• _Task description_: Take the entries below and return them unchanged.

• _Available records_:
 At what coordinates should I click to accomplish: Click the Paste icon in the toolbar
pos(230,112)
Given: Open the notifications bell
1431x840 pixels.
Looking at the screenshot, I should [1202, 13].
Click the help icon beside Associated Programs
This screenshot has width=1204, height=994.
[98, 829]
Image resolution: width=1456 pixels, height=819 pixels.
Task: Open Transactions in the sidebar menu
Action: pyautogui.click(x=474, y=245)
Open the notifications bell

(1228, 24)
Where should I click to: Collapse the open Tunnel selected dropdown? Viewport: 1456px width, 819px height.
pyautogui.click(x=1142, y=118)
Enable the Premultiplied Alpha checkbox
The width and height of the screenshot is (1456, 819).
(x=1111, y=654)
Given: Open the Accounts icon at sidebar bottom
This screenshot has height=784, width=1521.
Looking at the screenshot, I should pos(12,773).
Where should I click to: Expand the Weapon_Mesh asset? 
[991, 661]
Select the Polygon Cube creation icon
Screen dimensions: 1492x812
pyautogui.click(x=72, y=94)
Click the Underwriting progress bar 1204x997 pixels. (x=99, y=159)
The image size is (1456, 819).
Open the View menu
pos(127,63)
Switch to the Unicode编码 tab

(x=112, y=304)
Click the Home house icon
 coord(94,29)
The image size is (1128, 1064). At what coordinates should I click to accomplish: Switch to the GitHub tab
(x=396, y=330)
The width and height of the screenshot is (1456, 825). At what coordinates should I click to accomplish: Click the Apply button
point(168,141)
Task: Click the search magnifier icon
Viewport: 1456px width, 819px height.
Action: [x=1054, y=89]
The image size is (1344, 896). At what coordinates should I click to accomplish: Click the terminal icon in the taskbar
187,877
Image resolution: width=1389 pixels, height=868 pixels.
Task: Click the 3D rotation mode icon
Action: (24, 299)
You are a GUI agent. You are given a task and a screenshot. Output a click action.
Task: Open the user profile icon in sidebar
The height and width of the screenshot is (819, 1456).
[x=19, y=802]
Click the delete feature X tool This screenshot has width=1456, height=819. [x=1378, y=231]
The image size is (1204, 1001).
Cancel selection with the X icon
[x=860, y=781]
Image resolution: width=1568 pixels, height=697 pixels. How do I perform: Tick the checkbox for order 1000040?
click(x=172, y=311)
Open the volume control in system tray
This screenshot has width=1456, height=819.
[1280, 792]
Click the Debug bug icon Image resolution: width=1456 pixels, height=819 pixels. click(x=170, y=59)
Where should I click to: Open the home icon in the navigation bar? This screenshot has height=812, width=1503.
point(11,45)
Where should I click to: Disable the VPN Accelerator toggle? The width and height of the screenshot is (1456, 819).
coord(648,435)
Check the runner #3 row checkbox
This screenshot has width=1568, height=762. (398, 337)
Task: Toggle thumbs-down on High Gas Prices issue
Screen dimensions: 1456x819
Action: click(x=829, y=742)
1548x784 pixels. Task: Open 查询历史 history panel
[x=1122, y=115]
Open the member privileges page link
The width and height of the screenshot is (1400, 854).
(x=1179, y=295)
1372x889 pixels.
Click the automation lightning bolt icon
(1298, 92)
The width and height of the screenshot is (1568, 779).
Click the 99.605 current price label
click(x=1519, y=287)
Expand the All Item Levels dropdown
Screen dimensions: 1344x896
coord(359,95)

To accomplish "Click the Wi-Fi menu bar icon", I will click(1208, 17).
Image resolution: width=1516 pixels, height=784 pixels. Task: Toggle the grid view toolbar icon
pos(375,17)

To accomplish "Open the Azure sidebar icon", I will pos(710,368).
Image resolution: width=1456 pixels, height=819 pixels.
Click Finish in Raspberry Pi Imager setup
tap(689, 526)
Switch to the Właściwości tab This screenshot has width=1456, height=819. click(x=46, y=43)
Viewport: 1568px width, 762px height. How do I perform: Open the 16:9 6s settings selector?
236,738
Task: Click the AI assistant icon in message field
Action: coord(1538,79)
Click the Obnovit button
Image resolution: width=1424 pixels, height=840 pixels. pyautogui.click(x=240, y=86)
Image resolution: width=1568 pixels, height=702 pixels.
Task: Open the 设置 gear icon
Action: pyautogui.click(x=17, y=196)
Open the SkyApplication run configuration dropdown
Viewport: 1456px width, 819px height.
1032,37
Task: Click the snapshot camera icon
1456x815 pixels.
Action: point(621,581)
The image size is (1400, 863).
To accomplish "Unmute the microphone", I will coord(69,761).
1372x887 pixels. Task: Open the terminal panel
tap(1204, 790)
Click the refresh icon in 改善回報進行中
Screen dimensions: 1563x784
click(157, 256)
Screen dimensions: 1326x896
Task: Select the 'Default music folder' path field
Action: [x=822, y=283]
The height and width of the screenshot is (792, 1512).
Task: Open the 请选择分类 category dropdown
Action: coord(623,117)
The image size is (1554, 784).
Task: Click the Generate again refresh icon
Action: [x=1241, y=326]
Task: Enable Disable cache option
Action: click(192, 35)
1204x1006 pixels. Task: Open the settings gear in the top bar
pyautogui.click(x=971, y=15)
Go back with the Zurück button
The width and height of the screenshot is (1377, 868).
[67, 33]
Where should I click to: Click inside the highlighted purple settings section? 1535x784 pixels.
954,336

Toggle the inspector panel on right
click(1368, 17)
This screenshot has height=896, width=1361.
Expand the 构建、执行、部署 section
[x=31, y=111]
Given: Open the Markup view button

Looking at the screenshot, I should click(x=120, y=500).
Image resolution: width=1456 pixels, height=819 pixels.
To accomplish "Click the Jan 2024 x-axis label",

• _Task result_:
 At what coordinates should I click to accomplish: Click the Paste icon in the toolbar
pos(230,112)
Given: Open the notifications bell
1431x840 pixels.
Looking at the screenshot, I should [1202, 13].
Click the help icon beside Associated Programs
This screenshot has width=1204, height=994.
[98, 829]
Image resolution: width=1456 pixels, height=819 pixels.
Task: Open Transactions in the sidebar menu
Action: pyautogui.click(x=474, y=245)
Open the notifications bell

(1228, 24)
Where should I click to: Collapse the open Tunnel selected dropdown? Viewport: 1456px width, 819px height.
pyautogui.click(x=1142, y=118)
Enable the Premultiplied Alpha checkbox
The width and height of the screenshot is (1456, 819).
(x=1111, y=654)
Given: Open the Accounts icon at sidebar bottom
This screenshot has height=784, width=1521.
Looking at the screenshot, I should pos(12,773).
Where should I click to: Expand the Weapon_Mesh asset? 
[991, 661]
Select the Polygon Cube creation icon
Screen dimensions: 1492x812
pyautogui.click(x=72, y=94)
Click the Underwriting progress bar 1204x997 pixels. (x=99, y=159)
The image size is (1456, 819).
Open the View menu
pos(127,63)
Switch to the Unicode编码 tab

(x=112, y=304)
Click the Home house icon
 coord(94,29)
The image size is (1128, 1064). At what coordinates should I click to accomplish: Switch to the GitHub tab
(x=396, y=330)
The width and height of the screenshot is (1456, 825). At what coordinates should I click to accomplish: Click the Apply button
point(168,141)
Task: Click the search magnifier icon
Viewport: 1456px width, 819px height.
Action: [x=1054, y=89]
The image size is (1344, 896). At what coordinates should I click to accomplish: Click the terminal icon in the taskbar
187,877
Image resolution: width=1389 pixels, height=868 pixels.
Task: Click the 3D rotation mode icon
Action: (24, 299)
You are a GUI agent. You are given a task and a screenshot. Output a click action.
Task: Open the user profile icon in sidebar
The height and width of the screenshot is (819, 1456).
[x=19, y=802]
Click the delete feature X tool This screenshot has width=1456, height=819. [x=1378, y=231]
The image size is (1204, 1001).
Cancel selection with the X icon
[x=860, y=781]
Image resolution: width=1568 pixels, height=697 pixels. How do I perform: Tick the checkbox for order 1000040?
click(x=172, y=311)
Open the volume control in system tray
This screenshot has width=1456, height=819.
[1280, 792]
Click the Debug bug icon Image resolution: width=1456 pixels, height=819 pixels. click(x=170, y=59)
Where should I click to: Open the home icon in the navigation bar? This screenshot has height=812, width=1503.
point(11,45)
Where should I click to: Disable the VPN Accelerator toggle? The width and height of the screenshot is (1456, 819).
coord(648,435)
Check the runner #3 row checkbox
This screenshot has width=1568, height=762. (398, 337)
Task: Toggle thumbs-down on High Gas Prices issue
Screen dimensions: 1456x819
Action: click(x=829, y=742)
1548x784 pixels. Task: Open 查询历史 history panel
[x=1122, y=115]
Open the member privileges page link
The width and height of the screenshot is (1400, 854).
(x=1179, y=295)
1372x889 pixels.
Click the automation lightning bolt icon
(1298, 92)
The width and height of the screenshot is (1568, 779).
Click the 99.605 current price label
click(x=1519, y=287)
Expand the All Item Levels dropdown
Screen dimensions: 1344x896
coord(359,95)

To accomplish "Click the Wi-Fi menu bar icon", I will click(1208, 17).
Image resolution: width=1516 pixels, height=784 pixels. Task: Toggle the grid view toolbar icon
pos(375,17)

To accomplish "Open the Azure sidebar icon", I will pos(710,368).
Image resolution: width=1456 pixels, height=819 pixels.
Click Finish in Raspberry Pi Imager setup
tap(689, 526)
Switch to the Właściwości tab This screenshot has width=1456, height=819. click(x=46, y=43)
Viewport: 1568px width, 762px height. How do I perform: Open the 16:9 6s settings selector?
236,738
Task: Click the AI assistant icon in message field
Action: coord(1538,79)
Click the Obnovit button
Image resolution: width=1424 pixels, height=840 pixels. pyautogui.click(x=240, y=86)
Image resolution: width=1568 pixels, height=702 pixels.
Task: Open the 设置 gear icon
Action: pyautogui.click(x=17, y=196)
Open the SkyApplication run configuration dropdown
Viewport: 1456px width, 819px height.
1032,37
Task: Click the snapshot camera icon
1456x815 pixels.
Action: point(621,581)
The image size is (1400, 863).
To accomplish "Unmute the microphone", I will coord(69,761).
1372x887 pixels. Task: Open the terminal panel
tap(1204, 790)
Click the refresh icon in 改善回報進行中
Screen dimensions: 1563x784
click(157, 256)
Screen dimensions: 1326x896
Task: Select the 'Default music folder' path field
Action: [x=822, y=283]
The height and width of the screenshot is (792, 1512).
Task: Open the 请选择分类 category dropdown
Action: coord(623,117)
The image size is (1554, 784).
Task: Click the Generate again refresh icon
Action: [x=1241, y=326]
Task: Enable Disable cache option
Action: click(192, 35)
1204x1006 pixels. Task: Open the settings gear in the top bar
pyautogui.click(x=971, y=15)
Go back with the Zurück button
The width and height of the screenshot is (1377, 868).
[67, 33]
Where should I click to: Click inside the highlighted purple settings section? 1535x784 pixels.
954,336

Toggle the inspector panel on right
click(1368, 17)
This screenshot has height=896, width=1361.
Expand the 构建、执行、部署 section
[x=31, y=111]
Given: Open the Markup view button

Looking at the screenshot, I should click(x=120, y=500).
Image resolution: width=1456 pixels, height=819 pixels.
To accomplish "Click the Jan 2024 x-axis label",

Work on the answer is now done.